Cuando La Richmond cerró sus puertas, la Legislatura porteña aprobó una ley declarándola “sitio histórico”. Pero la letra chica sólo impedía modificaciones edilicias y no el cambio de rubro del local.
Los dueños alegaron actividad no rentable y pese a los esfuerzos del personal, los abrazos simbólicos y las quejas de los vecinos, fueron inútiles las buenas intenciones. Los dueños de la confitería Richmond vendieron el local a un grupo inversor por 9 millones de dólares. La ex legisladora kirchnerista María José Lubertino, aseguró entonces que el local de la Richmond estaba siendo entregado “por lo bajo” a Nike. Y, aunque la empresa luego la desmintió, la realidad demuestra lo contrario.
«La confitería Richmond forma parte del patrimonio histórico y cultural de la Ciudad, está protegida por la ley 1227 y por amparos judiciales», explica Lubertino en un comunicado de su sitio web.
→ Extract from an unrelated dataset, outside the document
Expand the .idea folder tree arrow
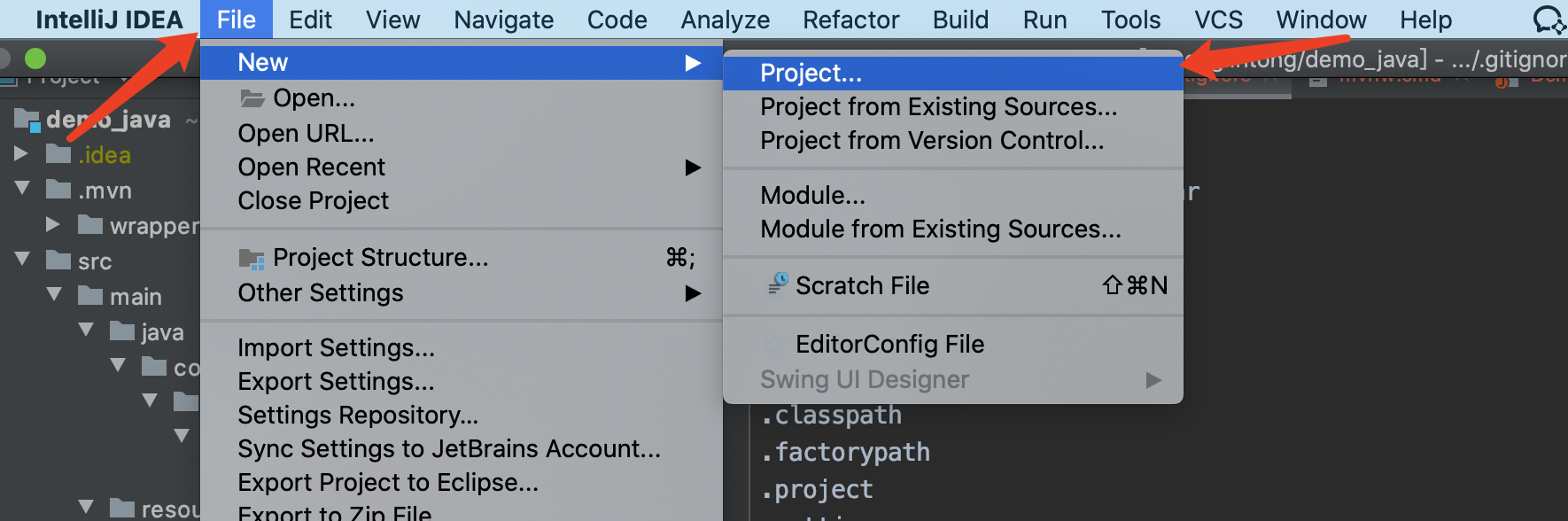1568x521 pixels. (21, 154)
Por lo tanto, sostiene que «estamos ante un hecho gravísimo de incumplimiento de los deberes de funcionario público por parte de los ministros Lombardi y Chaín».
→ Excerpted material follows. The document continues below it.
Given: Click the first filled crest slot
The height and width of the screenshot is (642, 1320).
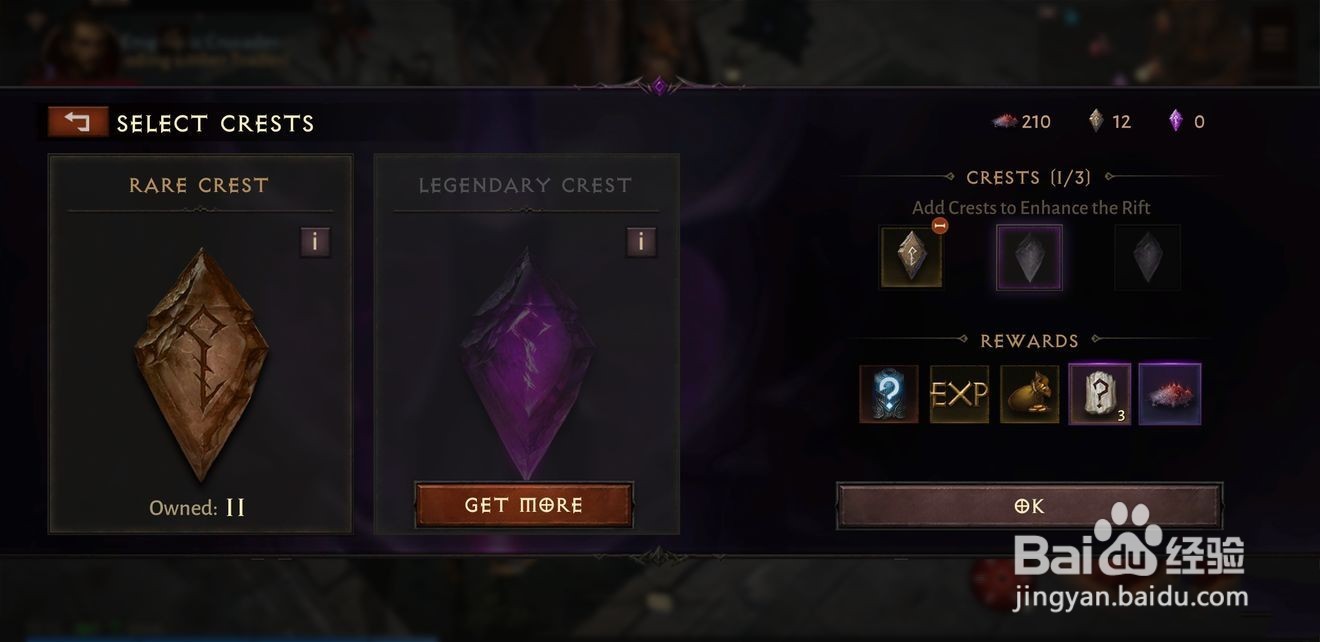Looking at the screenshot, I should [911, 257].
En 2012, el juez Fernando Lima emitió una orden de amparo que prohíbe vender o refaccionar la confitería Richmond sin la aprobación previa del Ministerio de Cultura de la Ciudad. Lubertino responsabilizó al ministro Hernán Lombardi: «Tiene la caradurez de presentar un proyecto ante la Unesco para declarar patrimonio de la humanidad tomar café en los bares porteños y simultáneamente autoriza por debajo la entrega de los Bares Notables de la Ciudad».
La defensa de los Bares Notables, hecha a pulmón por los vecinos de Buenos Aires que activan en varias organizaciones dedicadas a proteger el patrimonio, ayudó en su momento a que sobrevivan El Gato Negro, El Británico y Las Violetas. Ayudó a reabrir el bar Los 33 Billares, impidiendo que se convierta en otro multimarca, y también el London City, frecuentado en los 40’ por Cortázar.
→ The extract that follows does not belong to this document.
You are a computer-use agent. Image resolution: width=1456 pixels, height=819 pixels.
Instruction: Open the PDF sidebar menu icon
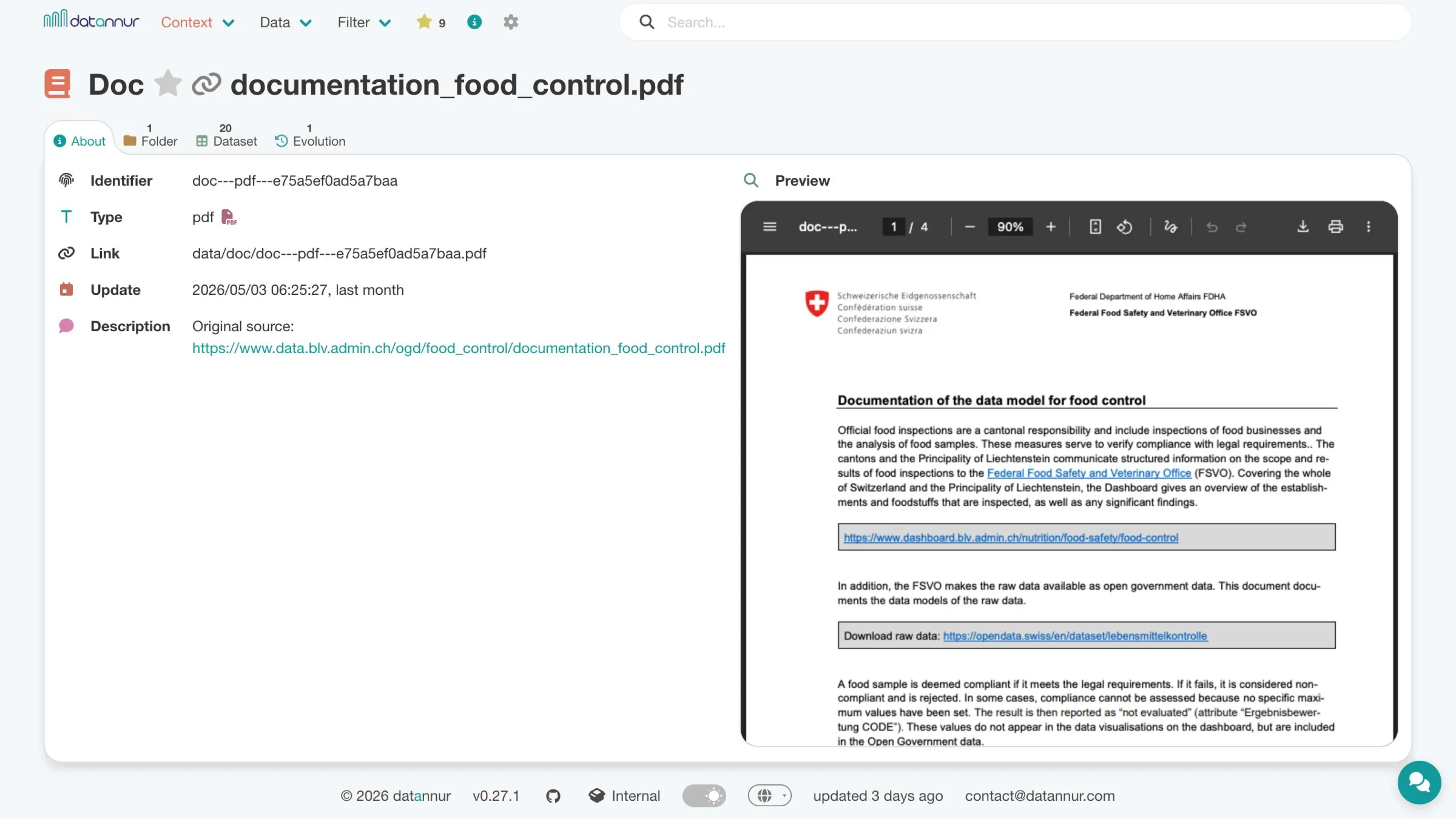(769, 227)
La suerte y la jurisprudencia no corrieron igual para la confitería Richmond. Construida por el arquitecto belga Jules Dormal, que terminó el Teatro Colón, La Richmond fue inaugurada el 17 de noviembre de 1917 y sus mesas presenciaron lo más rico del debate del “Grupo Florida” -que editaba la revista Martín Fierro-, integrado entre otros, por Jorge Luis Borges, Leopoldo Marechal, Oliverio Girondo, Ricardo Güiraldes, Conrado Nalé Roxlo y Macedonio Fernández.
De este sitio vinculado a un pasado notable y a las costumbres porteñas, que era hasta hace poco un remanso elegante en el fluir del Centro, apenas quedan unas ocho mesas y las letras de molde que dicen “Richmond” en la entrada; casi como una chanza que la modernidad mal entendida le juega a la historia.